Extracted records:
******

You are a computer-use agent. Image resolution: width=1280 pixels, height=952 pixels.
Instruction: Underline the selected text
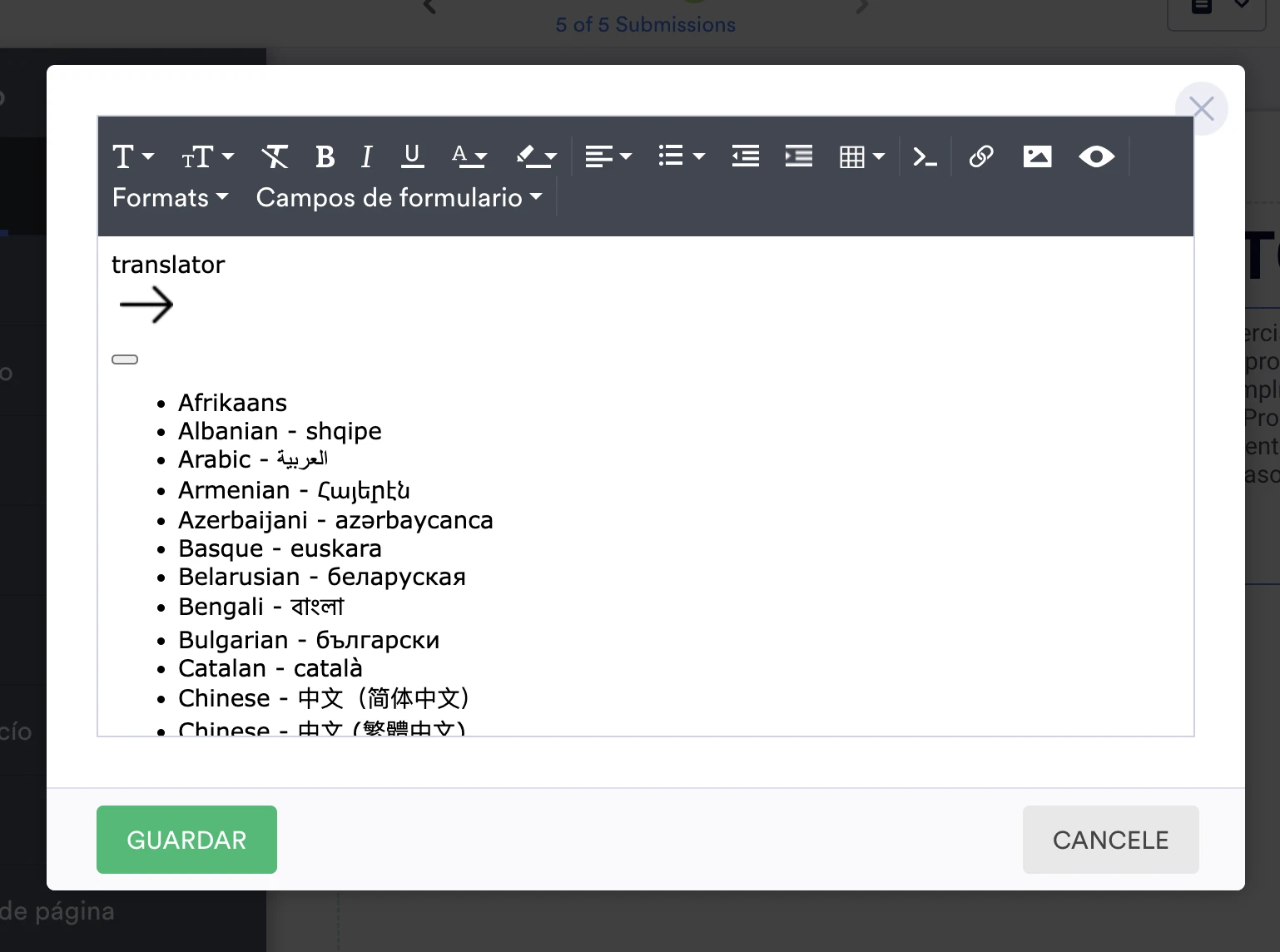(412, 156)
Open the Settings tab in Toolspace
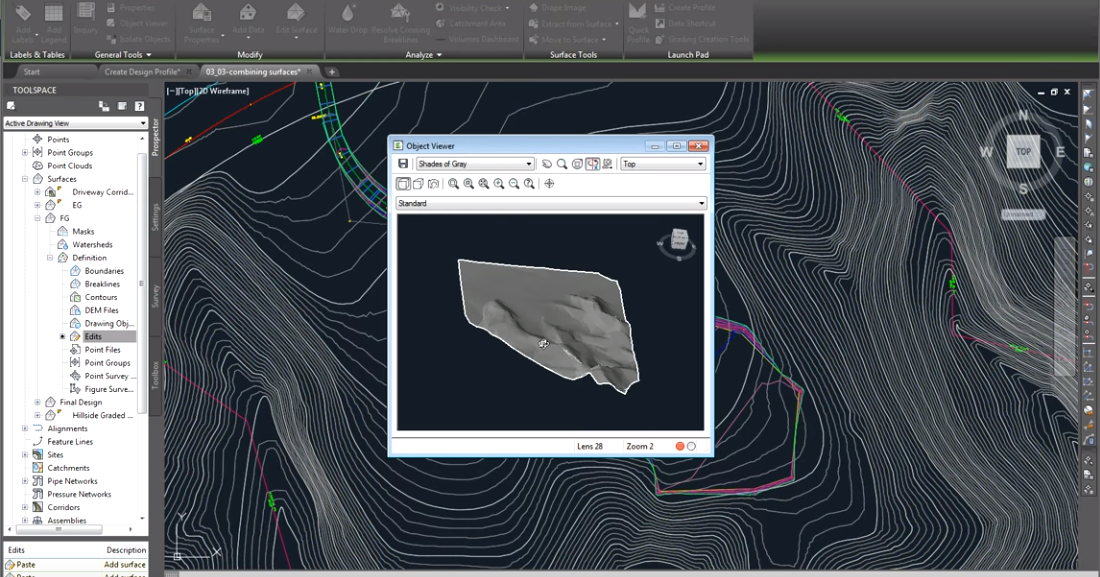 tap(156, 217)
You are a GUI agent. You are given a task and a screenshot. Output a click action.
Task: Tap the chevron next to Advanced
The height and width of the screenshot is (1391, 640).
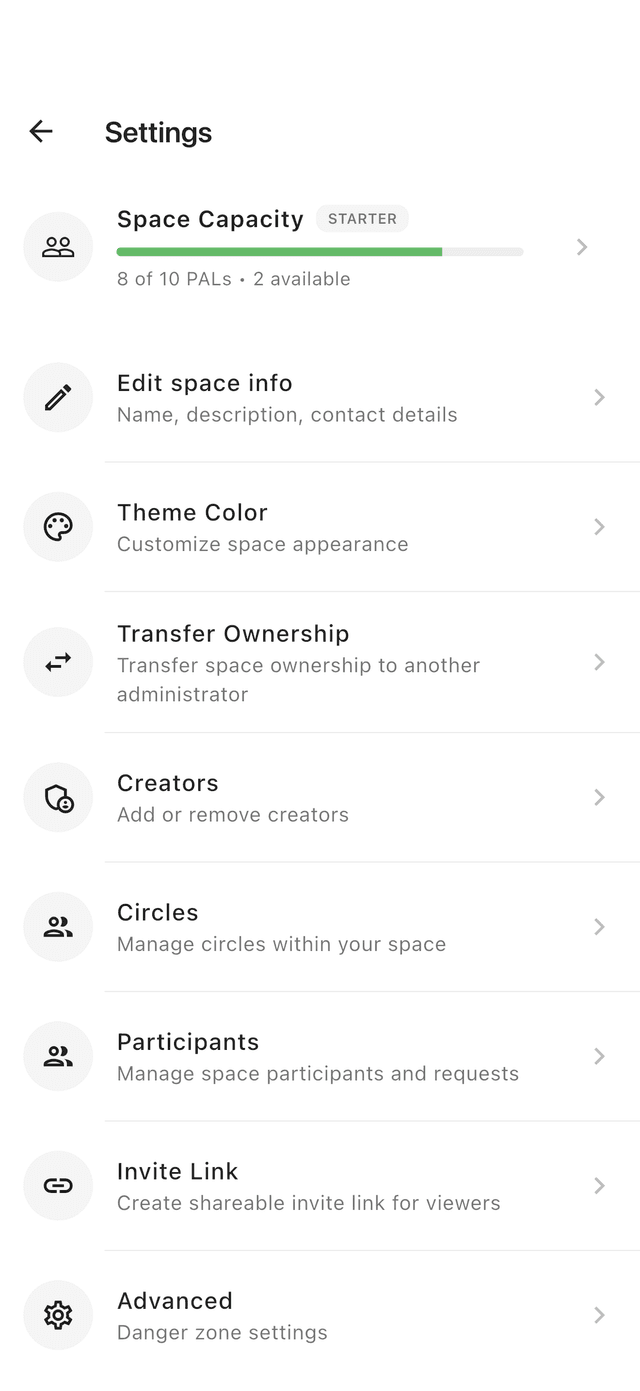click(599, 1315)
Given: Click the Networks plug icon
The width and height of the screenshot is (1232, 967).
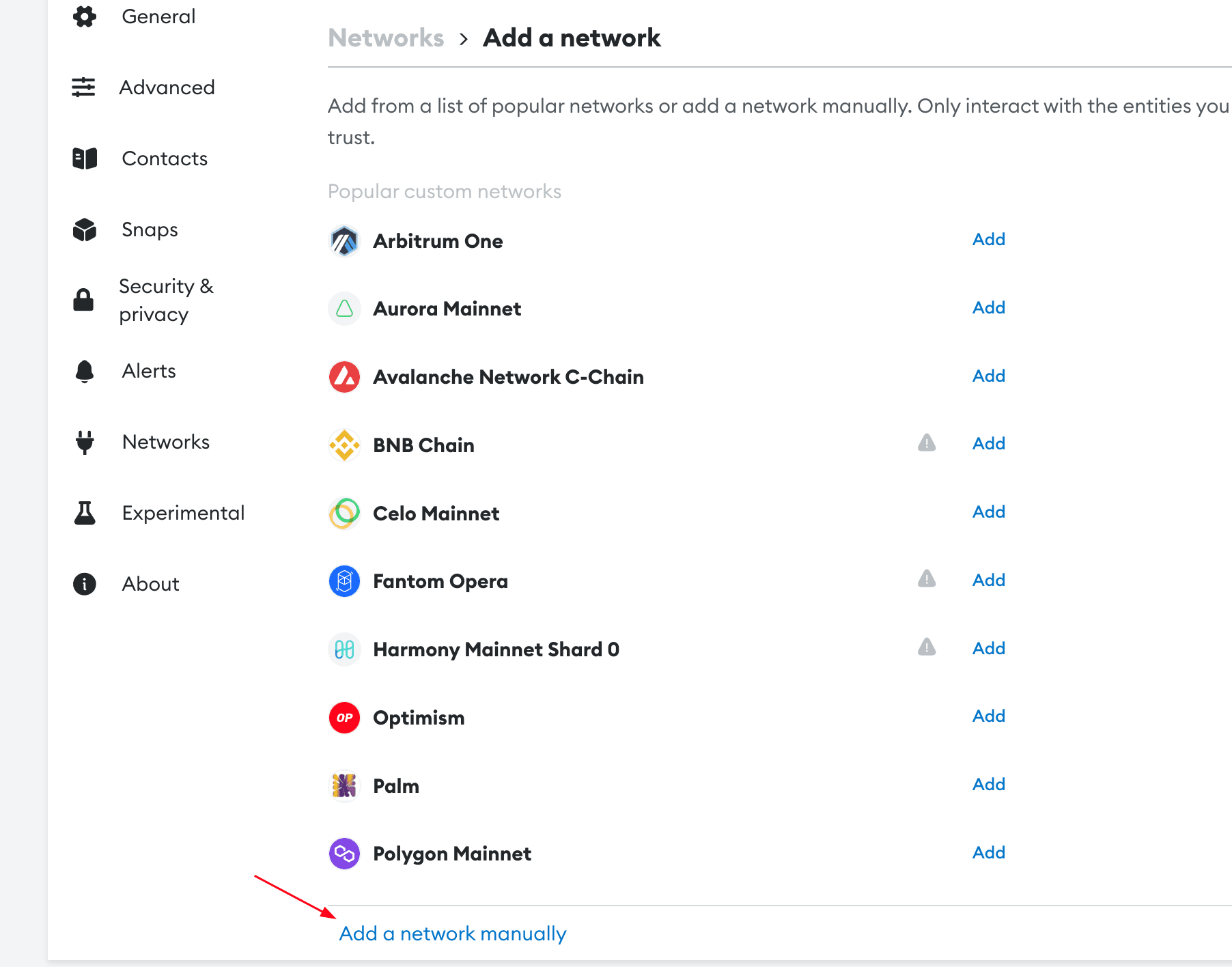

******

-- Goal --
Pull out every line of the material that contains the string "screenshot", treating uppercase and lowercase as different.

-- Solution below --
You are a GUI agent. You are given a task and a screenshot. Output a click action.
The height and width of the screenshot is (1391, 640).
The width and height of the screenshot is (1232, 967).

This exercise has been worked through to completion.